Bruta, mas não rústica, nova Ranger leva tecnologia ao campo

Bruta, mas não rústica. Assim se define a nova Ford Ranger. Desenvolvida especialmente para os percalços das estradas, a nova picape conta com uma ampla gama de tecnologia para quem gosta de andar confortavelmente na cidade, mas também fornece a força para quem necessita no campo. Com as mais variáveis condições, a cidade de Salta, no noroeste da Argentina, deu o amibente ideal para o teste, com o asfalto liso da cidade se contrapondo aos pedregulhos, a areia das montanhas e a água dos rios.

O novo motor de 3.2 l movia a diesel, com cinco cilindros, gera uma potência de 200 cavalos e responde bem no percurso no asfalto. As rodas de 17 polegadas dão estabilidade na hora das curvas, auxiliadas pelo controle de estabilidade nas quatro rodas (ESP), que se contrapõe a leveza da carroceria sem carga. O câmbio leve, de seis marchas, traz suavidade à direção.

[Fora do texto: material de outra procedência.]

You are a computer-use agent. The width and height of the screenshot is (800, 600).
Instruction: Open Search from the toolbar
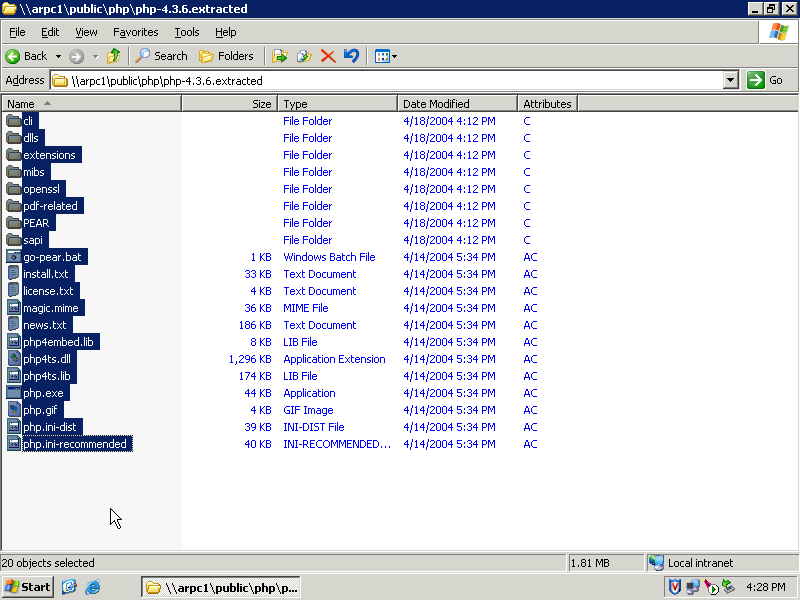point(161,56)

O painel próximo ao toque das mãos do motorista faz com que o trabalho de ligar o ar condicionado digital seja simples. Ar que refresca o calor que faz na tarde de Salta - região árida onde tem altas temperaturas no dia e baixas à noite. O som e o GPS ajudam em longas viagens, assim como os confortáveis bancos em couro, o espaço interno no porta-luvas e para as pernas dos passageiros nos assentos da parte de trás da cabine dupla.

Já o sensor de estacionamento e a câmera de ré em uma boa resolução auxiliam o motorista em balizas. Dentro da cabine, apenas o console central refrigerado deixa a desejar, com um acabamento médio e não condizente com o restante do carro. Todas estas características fazem da Ranger um bom veículo para grandes cidades ou longas viagens. Mas com a Ford de olho no público interiorano, o que esperar deste carro ao passar por buracos, enfrentar subidas e descidas íngremes e atravessar riachos? É ai que a parte bruta do modelo se revela.

Na estrada de terra, onde os pedregulhos e a poeira teimam em se destacar, a Ranger se demonstra segura nas curvas, rápida nas acelerações e forte quando precisa da tração 4x4. O câmbio pouco vibra e a suspensão faz um bom trabalho ao tentar diminuir os solavancos dos ocupantes. A direção hidráulica também não fica comprometida com a trepidação. Os ruídos do motor não chegam a incomodar quem está dentro do carro sem a intenção de ouvir esta sinfonia.

Em situações extremas, a tração 4x4 reduzida, que se ativa com o giro de botão do console, faz a diferença. Na travessia de um riacho, no qual a água chega próximo ao limite dos pneus, o modelo não se intimidou e, em primeira marcha, passou pela água com maestria. Em subidas e descidas das montanhas de Salta, duas das funções do ESP se destacaram. Em uma descida íngreme, o controle automático faz com que o condutor não precise nem acelerar ou frear, basta acioná-lo que o sistema não deixa que o carro "escorregue" ou despenque. Já em subida na terra, a função de partida em rampa impede a perda de tração, fazendo com que a picape suba sem "derrapar".

Com esses atributos, essencial para quem trabalha no campo, aliados aoconforto para quem utiliza na cidade, a Ranger poderá se tornar uma forte concorrente para a Chevrolet S10, líder de mercado no segmento, que também conta com a Mitsubishi L200, Volkswagen Amarok, Toyota Hilux e Nissan Frontier. Melhor para o mercado brasileiro, que recebe mais uma picape média.